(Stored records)
★ ★ ★ ★

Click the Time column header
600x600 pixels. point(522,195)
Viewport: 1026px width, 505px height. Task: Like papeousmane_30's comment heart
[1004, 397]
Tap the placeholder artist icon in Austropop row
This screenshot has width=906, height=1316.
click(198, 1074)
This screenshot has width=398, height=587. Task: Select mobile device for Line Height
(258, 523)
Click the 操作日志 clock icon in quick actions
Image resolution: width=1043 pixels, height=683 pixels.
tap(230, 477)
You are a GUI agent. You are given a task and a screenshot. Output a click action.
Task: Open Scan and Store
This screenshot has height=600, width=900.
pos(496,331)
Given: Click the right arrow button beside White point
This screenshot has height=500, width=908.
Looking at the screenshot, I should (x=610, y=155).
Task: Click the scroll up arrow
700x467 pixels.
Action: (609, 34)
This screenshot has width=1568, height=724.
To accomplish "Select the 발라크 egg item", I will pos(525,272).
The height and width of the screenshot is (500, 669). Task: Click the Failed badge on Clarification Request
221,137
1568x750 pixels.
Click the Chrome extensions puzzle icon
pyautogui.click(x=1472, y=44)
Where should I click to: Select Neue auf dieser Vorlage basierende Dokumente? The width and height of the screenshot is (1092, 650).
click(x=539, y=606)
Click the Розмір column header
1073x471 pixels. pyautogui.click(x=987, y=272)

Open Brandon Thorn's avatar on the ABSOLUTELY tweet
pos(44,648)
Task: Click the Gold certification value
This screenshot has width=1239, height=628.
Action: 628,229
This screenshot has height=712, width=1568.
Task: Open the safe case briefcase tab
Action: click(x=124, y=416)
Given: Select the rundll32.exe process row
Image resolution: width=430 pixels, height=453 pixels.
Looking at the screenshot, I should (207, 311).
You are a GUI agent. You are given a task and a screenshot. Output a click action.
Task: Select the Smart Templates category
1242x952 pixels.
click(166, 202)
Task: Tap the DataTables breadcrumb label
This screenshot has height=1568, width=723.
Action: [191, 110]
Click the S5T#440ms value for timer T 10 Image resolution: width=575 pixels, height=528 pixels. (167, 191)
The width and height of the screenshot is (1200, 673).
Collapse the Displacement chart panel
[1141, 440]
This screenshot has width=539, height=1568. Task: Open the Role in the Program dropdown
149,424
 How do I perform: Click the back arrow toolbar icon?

★ ★ ★ ★

Exercise instructions
In the records above, copy exactly the lines from the one that contains "This screenshot has height=600, width=900." through the last, and nothing else.

Answer section
This screenshot has height=600, width=900.
pos(496,331)
Given: Click the right arrow button beside White point
This screenshot has height=500, width=908.
Looking at the screenshot, I should (x=610, y=155).
Task: Click the scroll up arrow
700x467 pixels.
Action: (609, 34)
This screenshot has width=1568, height=724.
To accomplish "Select the 발라크 egg item", I will pos(525,272).
The height and width of the screenshot is (500, 669). Task: Click the Failed badge on Clarification Request
221,137
1568x750 pixels.
Click the Chrome extensions puzzle icon
pyautogui.click(x=1472, y=44)
Where should I click to: Select Neue auf dieser Vorlage basierende Dokumente? The width and height of the screenshot is (1092, 650).
click(x=539, y=606)
Click the Розмір column header
1073x471 pixels. pyautogui.click(x=987, y=272)

Open Brandon Thorn's avatar on the ABSOLUTELY tweet
pos(44,648)
Task: Click the Gold certification value
This screenshot has width=1239, height=628.
Action: 628,229
This screenshot has height=712, width=1568.
Task: Open the safe case briefcase tab
Action: click(x=124, y=416)
Given: Select the rundll32.exe process row
Image resolution: width=430 pixels, height=453 pixels.
Looking at the screenshot, I should (207, 311).
You are a GUI agent. You are given a task and a screenshot. Output a click action.
Task: Select the Smart Templates category
1242x952 pixels.
click(166, 202)
Task: Tap the DataTables breadcrumb label
This screenshot has height=1568, width=723.
Action: [191, 110]
Click the S5T#440ms value for timer T 10 Image resolution: width=575 pixels, height=528 pixels. (167, 191)
The width and height of the screenshot is (1200, 673).
Collapse the Displacement chart panel
[1141, 440]
This screenshot has width=539, height=1568. Task: Open the Role in the Program dropdown
149,424
 How do I perform: Click the back arrow toolbar icon?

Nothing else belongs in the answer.